3. Create a story that investors can feel
Data attracts attention. Stories close deals.
I often started pitches with: “Do you have children?” Parents immediately understood the emotional gaps in the current financial system. For investors without children, I’ve painted a picture of two working parents dealing with student loans, limited financial literacy, and hope for their children’s future.
Your product may be rational, but the decision to invest is emotional. Let investors feel the problem before you walk them through the solution.
4. Control the energy in the room
Investors hear hundreds of pitches. What they rarely feel is conviction.
You don’t have to be the loudest voice in the room, but you do have to be the most confident. I approached each meeting with the goal of communicating faith. As the energy shifted from interrogation to collaboration, the conversation got better and better.
Momentum starts with the founder. Bring confidence, urgency and focus, and investors will reflect this.
5. Turn rejection into refinement
Your first twenty or thirty pitches are not failures; they are practice sessions.
After each ‘no’ I wrote down the questions investors asked. Over time I have built up a script with objections, answers, examples and stories. Each meeting refined my strategy.

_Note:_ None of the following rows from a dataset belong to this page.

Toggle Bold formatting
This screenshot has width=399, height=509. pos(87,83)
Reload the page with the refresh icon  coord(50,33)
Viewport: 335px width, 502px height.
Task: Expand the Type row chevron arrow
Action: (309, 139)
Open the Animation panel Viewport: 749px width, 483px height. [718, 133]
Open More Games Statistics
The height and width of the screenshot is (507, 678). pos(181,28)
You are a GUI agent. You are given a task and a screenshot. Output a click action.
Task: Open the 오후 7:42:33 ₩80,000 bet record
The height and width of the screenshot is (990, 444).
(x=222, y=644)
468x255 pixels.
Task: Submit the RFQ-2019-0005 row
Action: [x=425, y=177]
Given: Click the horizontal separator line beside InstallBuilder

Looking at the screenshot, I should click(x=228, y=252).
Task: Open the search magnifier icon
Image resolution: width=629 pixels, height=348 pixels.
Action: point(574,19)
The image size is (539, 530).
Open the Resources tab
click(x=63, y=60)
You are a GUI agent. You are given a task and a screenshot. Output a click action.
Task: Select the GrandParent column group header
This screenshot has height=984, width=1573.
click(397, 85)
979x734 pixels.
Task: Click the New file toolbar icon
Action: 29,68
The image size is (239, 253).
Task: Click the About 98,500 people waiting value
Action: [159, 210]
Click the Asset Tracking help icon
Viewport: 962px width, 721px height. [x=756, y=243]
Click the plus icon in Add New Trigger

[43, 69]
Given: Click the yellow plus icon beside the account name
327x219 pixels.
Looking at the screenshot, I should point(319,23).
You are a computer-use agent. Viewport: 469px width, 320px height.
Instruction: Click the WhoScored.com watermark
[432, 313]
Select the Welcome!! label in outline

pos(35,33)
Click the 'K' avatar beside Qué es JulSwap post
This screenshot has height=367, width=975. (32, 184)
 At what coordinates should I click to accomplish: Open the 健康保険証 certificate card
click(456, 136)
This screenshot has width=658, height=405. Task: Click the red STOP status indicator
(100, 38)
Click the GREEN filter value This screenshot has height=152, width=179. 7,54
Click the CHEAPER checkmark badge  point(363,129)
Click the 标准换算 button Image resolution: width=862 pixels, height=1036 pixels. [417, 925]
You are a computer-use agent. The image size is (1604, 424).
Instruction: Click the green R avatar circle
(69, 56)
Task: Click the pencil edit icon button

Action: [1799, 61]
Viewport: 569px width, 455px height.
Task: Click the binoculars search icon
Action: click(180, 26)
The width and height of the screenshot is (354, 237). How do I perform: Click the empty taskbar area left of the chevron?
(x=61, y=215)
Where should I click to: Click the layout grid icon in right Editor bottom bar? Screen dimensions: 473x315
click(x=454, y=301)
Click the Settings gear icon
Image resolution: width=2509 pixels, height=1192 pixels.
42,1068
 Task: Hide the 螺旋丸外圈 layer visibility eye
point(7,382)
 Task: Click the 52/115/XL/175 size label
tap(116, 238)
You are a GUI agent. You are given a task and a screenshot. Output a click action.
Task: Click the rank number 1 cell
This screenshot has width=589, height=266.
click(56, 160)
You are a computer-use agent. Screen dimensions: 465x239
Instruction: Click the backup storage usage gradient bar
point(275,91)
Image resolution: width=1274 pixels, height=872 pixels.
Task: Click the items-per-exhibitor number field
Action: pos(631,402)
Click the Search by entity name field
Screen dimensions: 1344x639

Founders often fear rejection. But rejection is free advice. Use it well.
6. Build your network before you need it
Cold emails rarely turn into checks. Warm introductions often do that.
Before I raised serious capital, I spent months attending fintech events – not pitching, but listening, learning and connecting. Those early relationships later became my most valuable allies, advisors and introducers.
Networks are composed just like capital. Invest early.
7. Increase momentum – don’t survive
Founders sometimes pitch investors from a place of scarcity: “We need money to make this work.”
That’s the wrong energy. Investors want to join a movement, not save a struggling idea. Even if resources are tight, you can frame your raise around opportunities: new partnerships, early product wins, regulatory shifts, or customer validation.
The message should be, “This is happening. Join now or miss out.”
That shift in energy changes everything.
Related: Do These Pitches Have What It Takes to Win Over a Board of Investors?
You are the track record
Investors may overlook a poor resume, but they won’t overlook a lack of conviction.
Your preparation, perseverance and authenticity signify more than any title ever could. When you walk into a room with real clarity about the problem, commitment to the solution, and confidence in your ability to make it happen, you become the proof investors need.
You don’t just pitch an opportunity. You show that the momentum is already moving.